War Broke My Husband. LOV Made Us Whole Again.

By Elizabeth Haag

It was supposed to be a celebration dinner.

My 22-year-old husband was home from war after six excruciating months during which we’d had virtually no contact.

We headed to a restaurant with friends—fellow Marines and their spouses.

At some point during dinner, two waitresses collided with each other. Their trays hit the floor, shattering dishes.

The next thing I knew, Jason was under the table.

It was 2003. The forever wars, as they would come to be called, had just begun. It would take years, decades, to realize their full cost.

Though I’d known Jason would need time to adjust after his first combat deployment to Iraq, nothing had prepared me for seeing him vacant-eyed under a restaurant table.

I’m sure it shocked us both. We gathered our things and left.

Jason reunites with his youngest child, Peyton, following a combat deployment.

Back home with our friends, we opened beers and acted like nothing out of the ordinary had happened. This pattern would repeat for many years.

Of course, we know now that Jason’s strange behaviors—sleeping in short bursts and then not sleeping at all, pacing the house at night, checking the locks on the windows and doors, extreme reactions to loud nosies—were symptoms of post-traumatic stress disorder.

It would take nearly a decade—and two more combat deployments—before we received the official diagnosis. By then, I barely recognized the man I had known since we were in seventh grade. By then, untold damage had been done.

In 2010, the U.S. Senate designated June 27 PTSD Awareness Day. Since 2014, June has been recognized as PTSD Awareness Month. It is no coincidence that these designations came after years of war and as the number of veterans and service members dying by suicide continued to climb.

I like to think that increased awareness around PTSD and efforts to reduce the stigma attached to it have been helpful for those who suffer from this silent illness. I hope it has given them the courage to seek help, and to get better.

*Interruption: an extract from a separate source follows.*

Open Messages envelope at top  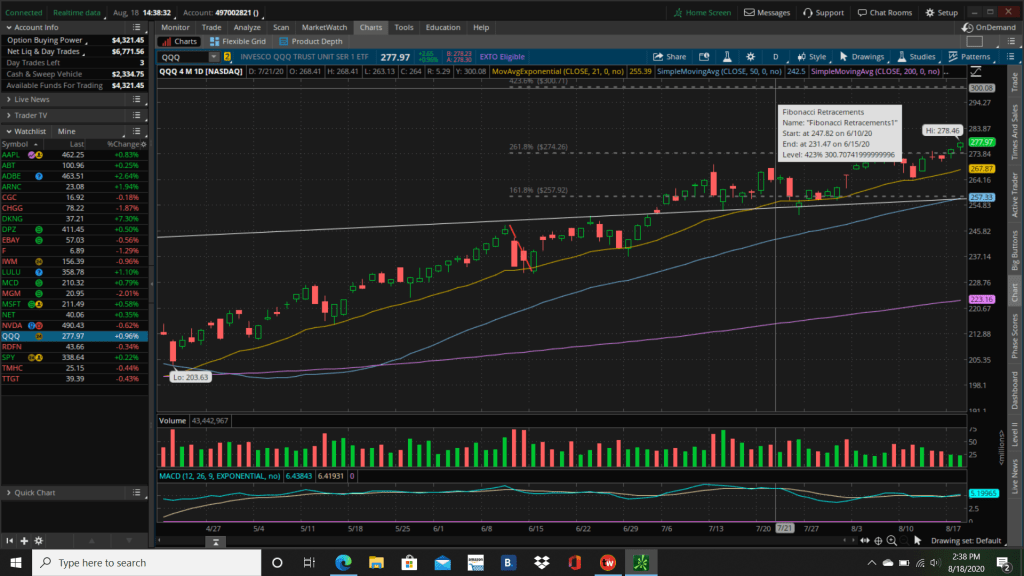click(767, 13)
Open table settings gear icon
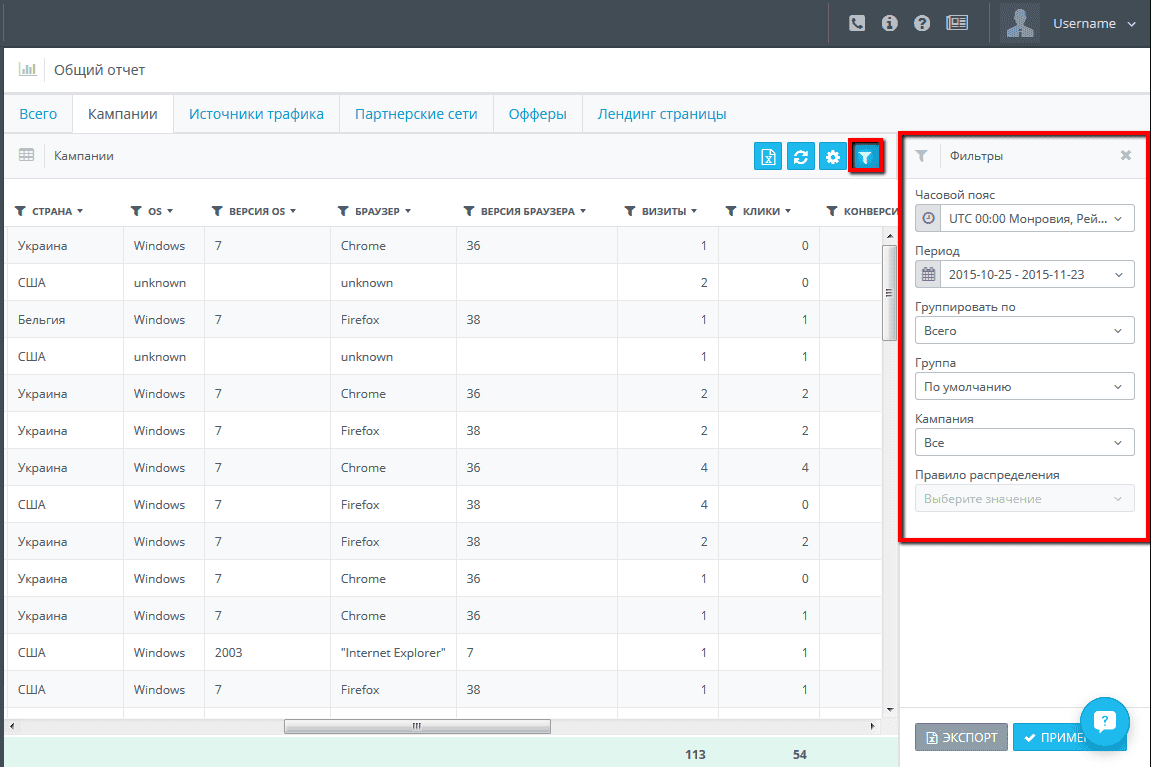This screenshot has width=1151, height=767. pos(832,156)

I can’t say for certain whether it would have helped Jason all those years ago. For a time, he avoided asking for help because he feared the impact on his career in the Marine Corps.

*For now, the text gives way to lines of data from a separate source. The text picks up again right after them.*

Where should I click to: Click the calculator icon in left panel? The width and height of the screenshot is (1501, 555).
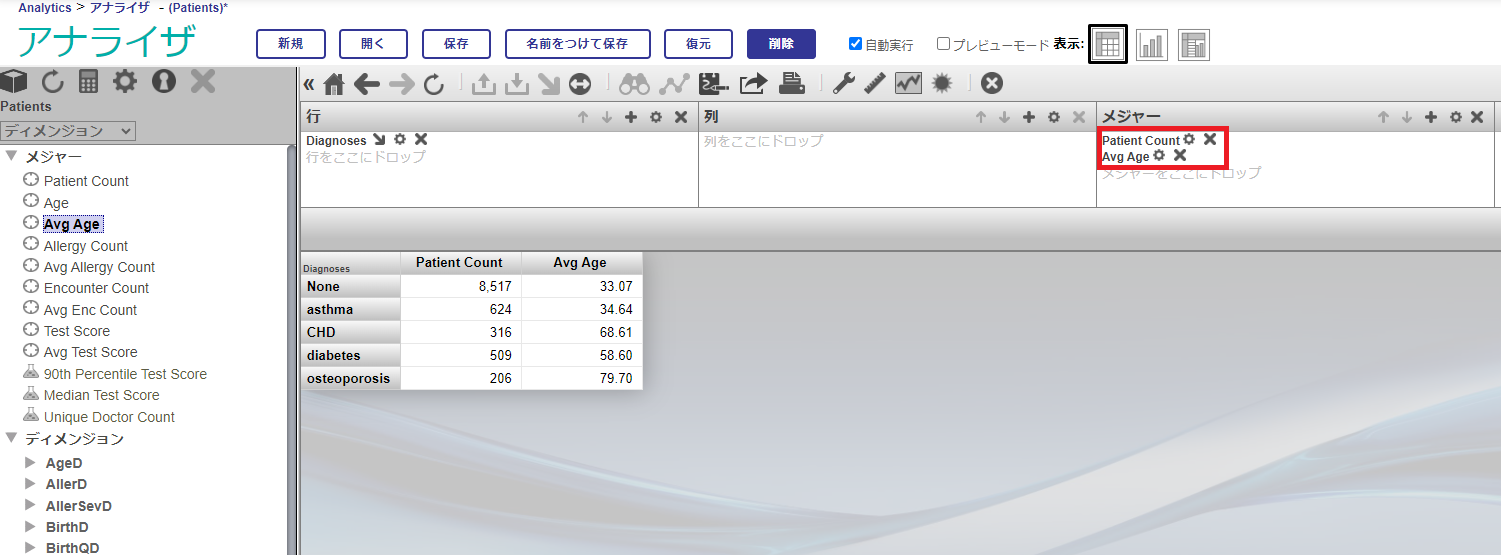pos(89,82)
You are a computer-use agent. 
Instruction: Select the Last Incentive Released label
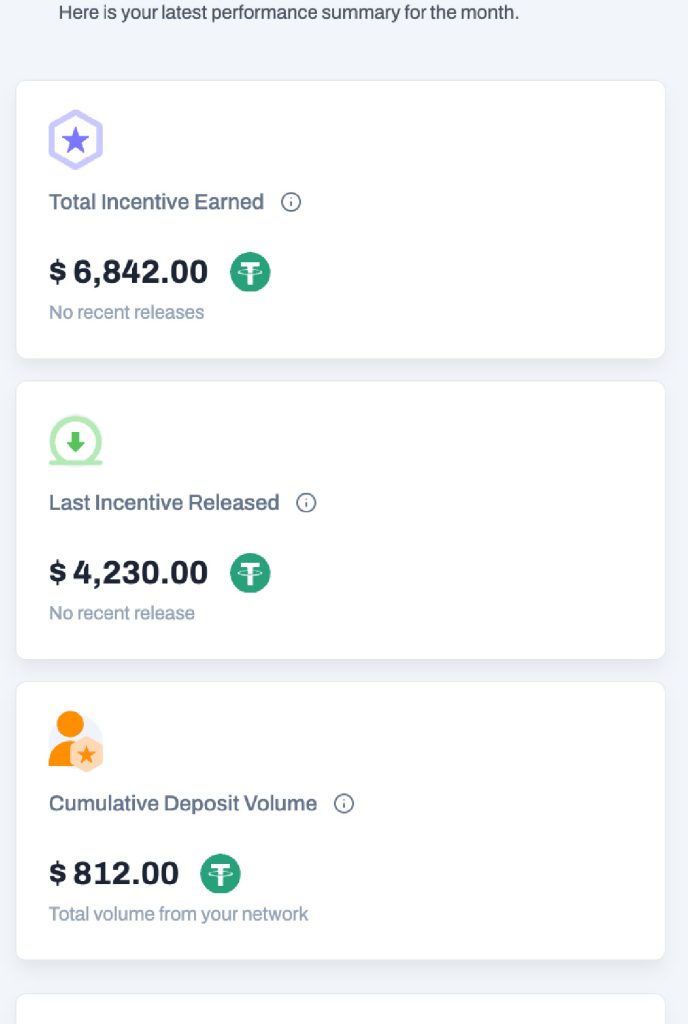tap(164, 502)
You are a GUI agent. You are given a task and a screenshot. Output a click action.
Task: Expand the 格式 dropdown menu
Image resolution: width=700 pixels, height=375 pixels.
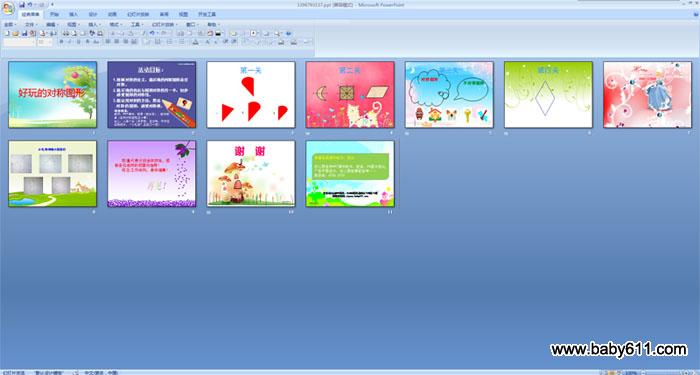tap(116, 25)
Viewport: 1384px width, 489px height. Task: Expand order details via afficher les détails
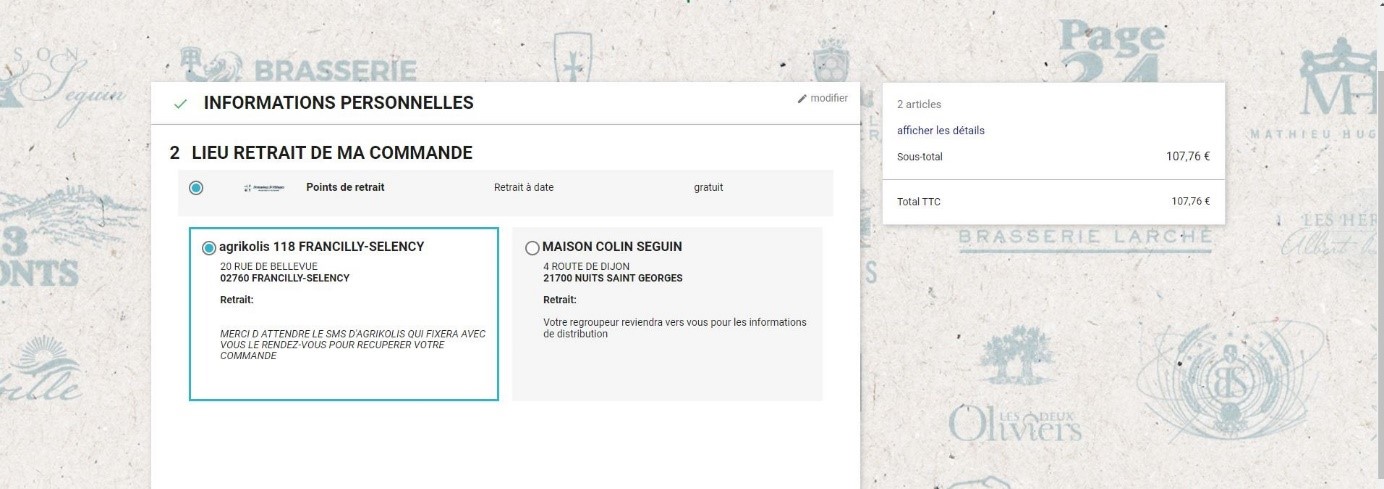[941, 130]
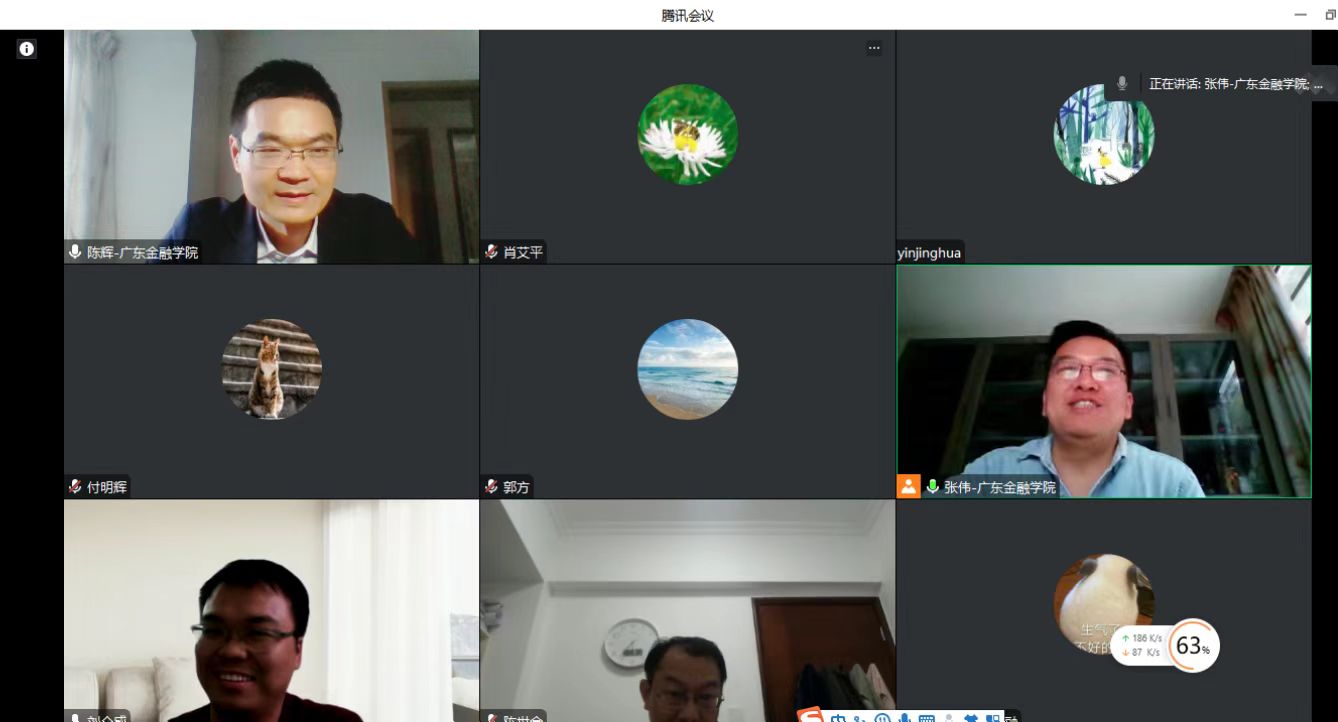Click the Sogou input method S logo
Viewport: 1338px width, 722px height.
[811, 716]
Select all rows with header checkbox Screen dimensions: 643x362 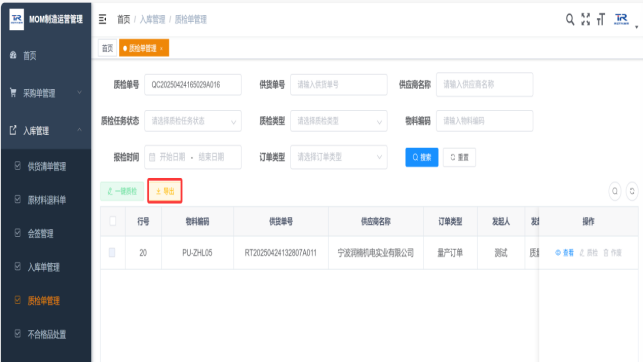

Had we known then what we know now, perhaps he would have sought help earlier and not suffered so much.

Elizabeth, Jason, and Axel vacationing in Puerto Rico.

As anyone who has followed Jason’s journey knows, a German shepherd named Axel changed his life.

By the time they were paired together, I felt like I had done everything that I could. I was at the end of my capabilities. I was running out of options.

Axel saved Jason’s life, and in the process, he changed all of us. He made all of us better.

I am so proud of Jason’s work to give that gift to others. I’m grateful that today, we have a name for what he’s gone through, and that service members and veterans no longer have to suffer in silence.

Elizabeth Haag was married to Leashes of Valor founder and retired Marine Corps Capt. Jason Haag for 17 years. They have three children together.